We put thirty spokes together and call it a wheel;
but it is on the space where there is nothing that the usefulness of the wheel depends
Dao de Ching: Ch 11

We instinctively look for someone to listen when things go wrong.

All a helper has to do is maintain a clear and safe space and then do nothing in it but pay total attention.

The following pages show how to go about that using the connections that spontaneously form between any two people.

A Person Centered Therapist listens not just with their ears but also their body, emotions and mind.

They are a sounding board in an accepting and caring environment where someone can experience what they are saying and feeling. This is not possible in the everyday world of mutual expectations and reciprocal obligations where we have to be careful what we say and how we say it.

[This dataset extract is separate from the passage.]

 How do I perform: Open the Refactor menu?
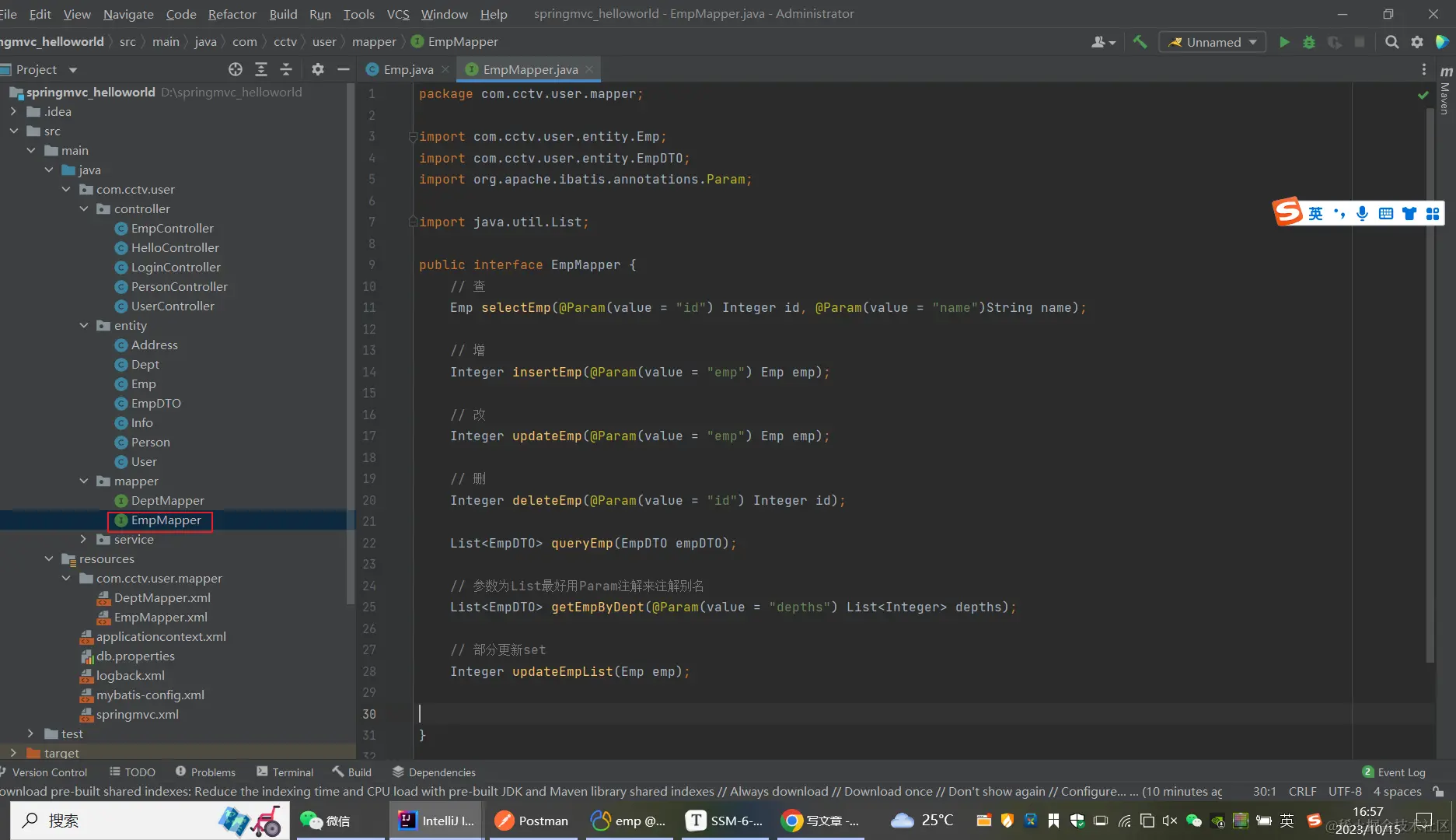tap(232, 14)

The therapist tries not to get in the way. They are providing a space where someone can work out who they are and how to be themselves.

the core principles
There is no substantial evidence that any kind of psychotherapy has much better outcomes than another. However there is evidence for the usefulness of these few core principles. Most therapies rely on some of them. They are simple, in harmony with nature and empower people to grow and heal themselves.

Rather than being detailed instructions, they are guidelines to build a method of therapy and decide how to respond within a therapy session. They suggest ways to be rather than things to do. 

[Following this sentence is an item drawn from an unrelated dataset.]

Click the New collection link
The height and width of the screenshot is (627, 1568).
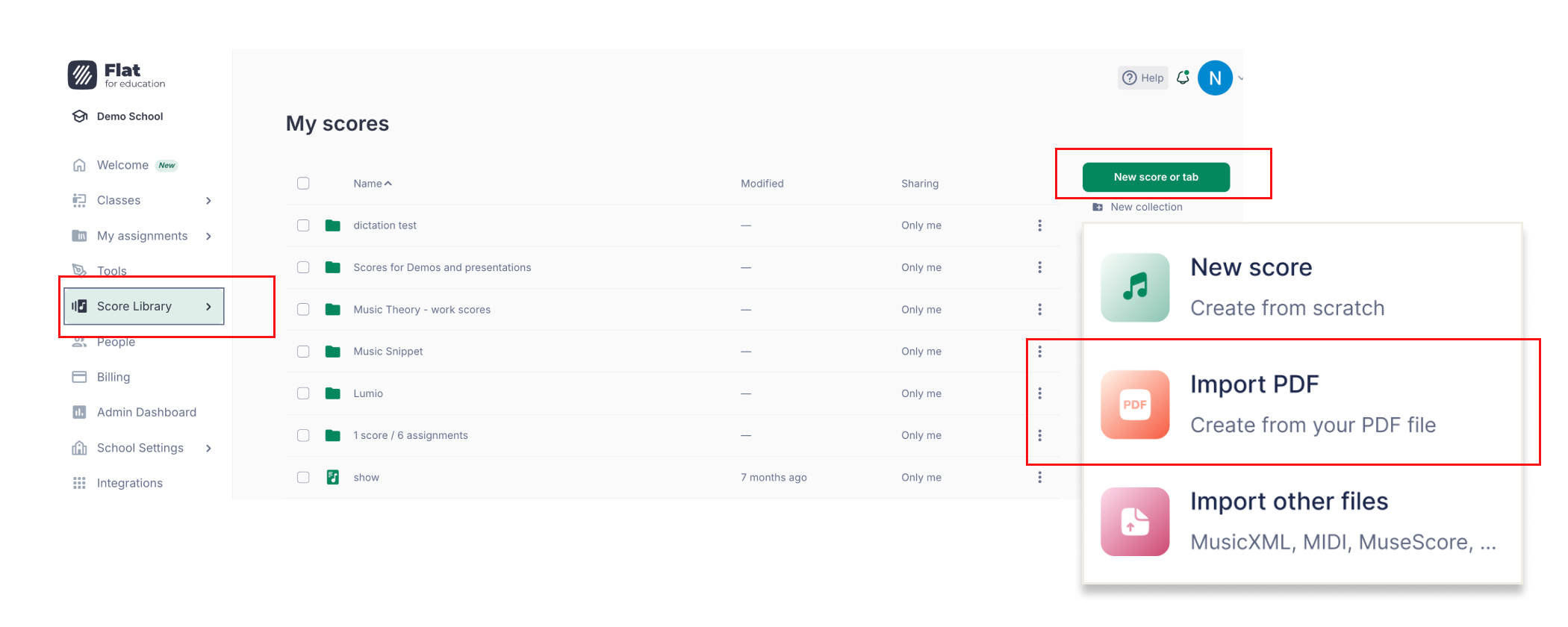pyautogui.click(x=1145, y=208)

The principles are put in the form of propositions that can be tested to see if they work.

try it
You can try these ideas out within most therapeutic frameworks for a few moments or even for most of a session without disrupting its flow and see if they work.

Notice thoughts, feelings and mood at the beginning and then again at the end of a session. What has changed?

The exercises on the body, mind and stress pages help expand awareness beyond the limits of everyday habits of thought.